Topological Entanglement Entropy and Holography

TL;DR

This paper investigates the holographic entanglement entropy in confining theories, revealing that topological entanglement entropy vanishes in 2+1 dimensions but is nonzero and cutoff-dependent in 3+1 dimensions, providing insights into topological order.

Contribution

It introduces a holographic approach to compute topological entanglement entropy in confining theories, highlighting differences between 2+1 and 3+1 dimensions.

Findings

Topological entanglement entropy vanishes in 2+1D confining gauge theories.

In 3+1D, the topological entanglement entropy is nonzero and depends on the cutoff.

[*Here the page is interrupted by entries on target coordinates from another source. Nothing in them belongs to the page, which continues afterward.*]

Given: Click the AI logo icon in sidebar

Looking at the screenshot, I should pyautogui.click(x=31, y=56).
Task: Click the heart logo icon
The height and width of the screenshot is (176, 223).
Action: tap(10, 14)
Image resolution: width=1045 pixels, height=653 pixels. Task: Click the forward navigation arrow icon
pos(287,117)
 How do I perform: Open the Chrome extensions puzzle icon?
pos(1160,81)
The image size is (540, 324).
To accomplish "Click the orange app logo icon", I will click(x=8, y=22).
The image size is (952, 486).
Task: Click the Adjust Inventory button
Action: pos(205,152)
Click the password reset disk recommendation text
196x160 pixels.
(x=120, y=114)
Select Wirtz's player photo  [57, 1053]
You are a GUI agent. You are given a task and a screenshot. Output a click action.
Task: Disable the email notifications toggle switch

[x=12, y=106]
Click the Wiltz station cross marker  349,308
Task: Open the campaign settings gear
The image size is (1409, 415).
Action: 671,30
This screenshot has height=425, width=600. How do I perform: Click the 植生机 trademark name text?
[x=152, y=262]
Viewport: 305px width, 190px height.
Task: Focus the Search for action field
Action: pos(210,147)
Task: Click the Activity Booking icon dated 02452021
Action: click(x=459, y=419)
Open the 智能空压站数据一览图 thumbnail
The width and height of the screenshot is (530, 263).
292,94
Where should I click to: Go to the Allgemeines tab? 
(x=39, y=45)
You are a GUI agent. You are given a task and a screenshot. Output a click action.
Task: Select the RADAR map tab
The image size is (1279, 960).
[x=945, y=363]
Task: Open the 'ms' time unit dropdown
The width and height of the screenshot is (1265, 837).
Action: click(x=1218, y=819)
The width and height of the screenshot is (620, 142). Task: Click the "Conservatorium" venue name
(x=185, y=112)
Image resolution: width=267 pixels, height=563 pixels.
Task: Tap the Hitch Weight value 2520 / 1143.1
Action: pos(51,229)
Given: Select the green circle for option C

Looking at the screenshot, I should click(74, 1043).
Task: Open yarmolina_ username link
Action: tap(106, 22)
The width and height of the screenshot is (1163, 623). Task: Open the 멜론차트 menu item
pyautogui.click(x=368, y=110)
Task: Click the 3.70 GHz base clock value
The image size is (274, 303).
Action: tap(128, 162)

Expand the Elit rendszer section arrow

Two types of bulk hypersurfaces dominate entanglement entropy calculations depending on the radius.

Abstract

We study the entanglement entropy in confining theories with gravity duals using the holographic prescription of Ryu and Takayanagi. The entanglement entropy between a region and its complement is proportional to the minimal area of a bulk hypersurface ending on their border. We consider a disk in 2+1 dimensions and a ball in 3+1 dimensions and find in both cases two types of bulk hypersurfaces with different topology, similar to the case of the slab geometry considered by Klebanov, Kutasov and Murugan. Depending on the value of the radius, one or the other type of hypersurfaces dominates the calculation of entanglement entropy. In 2+1 dimensions a useful measure of topological order of the ground state is the topological entanglement entropy, which is defined to be the constant term in the entanglement entropy of a disk in the limit of large radius. We compute this quantity and find that it vanishes for confining gauge theory, in accord with our expectations. In 3+1 dimensions the analogous quantity is shown to be generically nonzero and cutoff-dependent.